The goal of so-called neuromorphic computing is to go beyond software-based artificial neural networks and create new hardware whose architecture more closely resembles the functioning of the biological nervous system than that of digital computers. Such an approach promises extremely energy-efficient information processing solutions. One leading technology in this area is the development of hardware networks from so-called memristive devices, or resistive switching memories. In recent years, numerous neuromorphic hardware devices capable of complex information processing have been introduced, but their operation has typically been limited to the bottom end of the MHz frequency range, or in many cases to kHz frequencies. So far, only individual memristive devices have been demonstrated to operate at frequencies above GHz, but complex neuromorphic circuits capable of information processing at such high frequencies are not yet available. Recently, the collaboration of ETH Zürich and BME delivered the world record for non-volatile and volatile memristive devices with an ultra-short switching times of ~15 ps [1,2]. Building on these achievements, the goal of the doctoral research project is to go beyond ultrafast device characterization and develop neuromorphic information-processing circuits in the GHz frequency range.
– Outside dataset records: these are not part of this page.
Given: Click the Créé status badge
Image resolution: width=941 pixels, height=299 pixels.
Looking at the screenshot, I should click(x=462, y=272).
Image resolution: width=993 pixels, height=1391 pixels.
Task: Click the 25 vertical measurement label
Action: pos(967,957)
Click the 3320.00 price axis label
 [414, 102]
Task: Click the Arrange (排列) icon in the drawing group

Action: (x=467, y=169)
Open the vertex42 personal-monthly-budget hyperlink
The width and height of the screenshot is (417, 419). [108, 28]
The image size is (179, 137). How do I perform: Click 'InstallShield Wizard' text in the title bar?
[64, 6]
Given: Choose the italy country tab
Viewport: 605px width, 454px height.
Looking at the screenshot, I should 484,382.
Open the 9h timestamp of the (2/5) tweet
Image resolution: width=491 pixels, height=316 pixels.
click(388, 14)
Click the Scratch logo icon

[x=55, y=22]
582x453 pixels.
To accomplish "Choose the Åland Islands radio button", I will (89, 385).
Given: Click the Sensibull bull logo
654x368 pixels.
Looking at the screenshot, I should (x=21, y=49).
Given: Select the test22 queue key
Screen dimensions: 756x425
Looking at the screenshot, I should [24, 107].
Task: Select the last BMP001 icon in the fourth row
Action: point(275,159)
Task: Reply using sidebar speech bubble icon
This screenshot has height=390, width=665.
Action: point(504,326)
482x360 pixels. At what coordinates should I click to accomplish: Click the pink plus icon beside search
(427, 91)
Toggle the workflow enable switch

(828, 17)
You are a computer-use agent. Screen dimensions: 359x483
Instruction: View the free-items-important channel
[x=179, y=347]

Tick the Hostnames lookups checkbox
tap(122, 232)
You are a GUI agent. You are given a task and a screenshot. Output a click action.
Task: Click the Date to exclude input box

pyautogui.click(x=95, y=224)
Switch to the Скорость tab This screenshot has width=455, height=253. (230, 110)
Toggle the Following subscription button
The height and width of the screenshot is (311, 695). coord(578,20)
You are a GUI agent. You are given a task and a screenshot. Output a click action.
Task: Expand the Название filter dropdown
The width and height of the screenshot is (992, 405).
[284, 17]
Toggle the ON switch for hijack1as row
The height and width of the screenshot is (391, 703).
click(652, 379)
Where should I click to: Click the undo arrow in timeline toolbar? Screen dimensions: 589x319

To this end, the applicant will systematically test potential building blocks for high frequency neuromorphic applications, covering various memristive material systems and operation mechanisms. It will be investigated, how these memristive building blocks can be assembled into low-power analog information processing circuits. The target goals include efficient radio frequency information processing in edge devices, optical information processing by optocoupled memristive circuits, and high frequency information processing with coupled oscillator networks.
[1] M. Csontos, M., Horst, Y., Olalla, N. J., Koch, U., Shorubalko, I., Halbritter, A. & Leuthold, J. Picosecond Time‐Scale Resistive Switching Monitored in Real‐Time. Adv Elect Materials 9, https://doi.org/10.1002/aelm.202201104 (2023).
[2] Schmid, S. W., Pósa, L., Török, T. N., Sánta, B., Pollner, Z., Molnár, G., Horst, Y., Volk, J., Leuthold, J., Halbritter, A. & Csontos, M. Picosecond Femtojoule Resistive Switching in Nanoscale VO2 Memristors. ACS Nano 18, 21966–21974 https://doi.org/10.1021/acsnano.4c03840 (2024).
High level skills in experimental physics and computer programming skills. Experience in resistive switching experiments or ultrafast time-resolved experiments is an advantage.